業績が振るわない年に報酬を下げて法人のキャッシュを守りたい、社長個人の所得を抑えて翌年の住民税や社会保険料を下げたい、といったケースも少なくありません。このような下方調整も、原則として3ヶ月以内が必要です(業績悪化による減額など一部例外はありますが、要件が厳格です)。
上げるにしても下げるにしても、この窓口を意識していないと1年間ずっとその金額に縛られます。「そのうち相談しよう」では間に合わないのが、この手続きの特徴です。
「決算前に駆け込み」は通用しない
もう一つ注意が必要なのが、決算直前のタイミングです。
3月決算の会社が3月に入ってから「今期の利益が出たので役員報酬を増額しよう」と考えても、3ヶ月の期限はすでに過ぎています。たとえ増額できたとしても、損金算入できる月数が少なく、節税効果は限定的にしかなりません。
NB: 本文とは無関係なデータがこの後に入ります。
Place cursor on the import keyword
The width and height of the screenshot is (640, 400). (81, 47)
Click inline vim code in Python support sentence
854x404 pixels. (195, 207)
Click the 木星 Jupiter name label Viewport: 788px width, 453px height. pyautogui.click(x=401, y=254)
増額するなら期初の早い段階、下げるなら業績の見通しを早めに立てる。これが基本的な考え方です。
変更に必要な手続きを確認しておく
役員報酬を変更する際には、いくつかの手続きが必要になります。
- 株主総会または取締役会での決議(議事録の作成が必須)
- 社会保険の月額変更届(標準報酬月額の改定が生じる場合)
- 給与計算ソフトへの反映と源泉所得税の計算変更
特に「議事録の作成」を忘れているケースが多いです。頭の中で決めた気になっていても、書面がなければ税務調査で否認されるリスクがあります。変更を決めたら、その日のうちに議事録の準備に入ることをおすすめします。
今すぐ顧問税理士に連絡する理由
変更額の妥当性(過大役員報酬に該当しないか)は、会社の利益水準や同業他社の水準、個人の所得税・社会保険とのバランスなどを踏まえて判断する必要があります。「なんとなく増やしたい」ではなく、最適な金額を計算したうえで動くことが大切です。
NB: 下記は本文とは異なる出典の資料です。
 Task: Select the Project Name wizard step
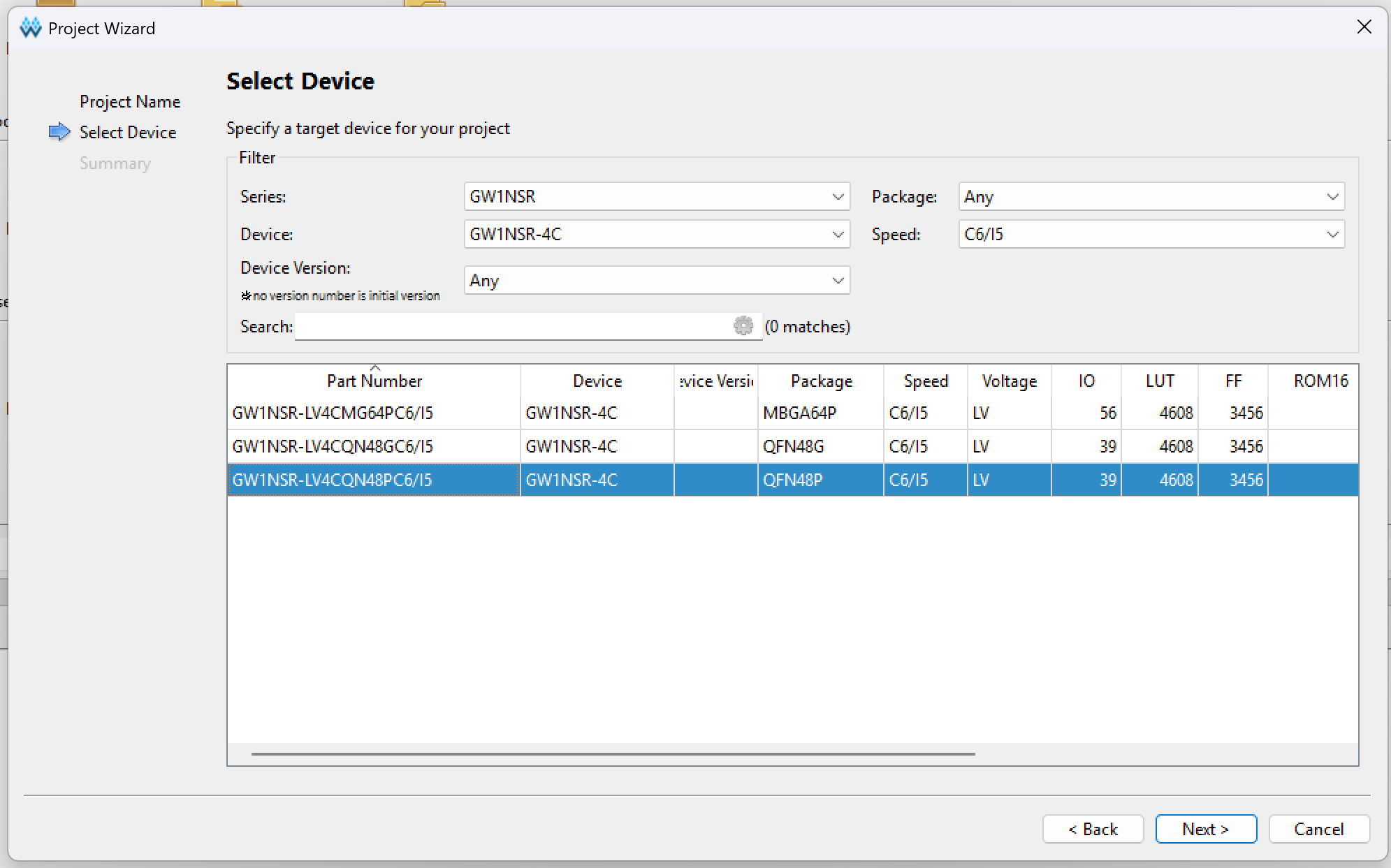pos(130,101)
そのためにも、まず今すぐ顧問税理士に連絡して「今期の役員報酬の変更余地があるか」を確認してみてください。期限が近い今だからこそ、動ける選択肢の幅が最も広い状態です。
72万円を逃さないために、「今月中に」が合言葉です。
※本記事は一般的な情報提供を目的としています。具体的な税務判断は税理士にご相談ください。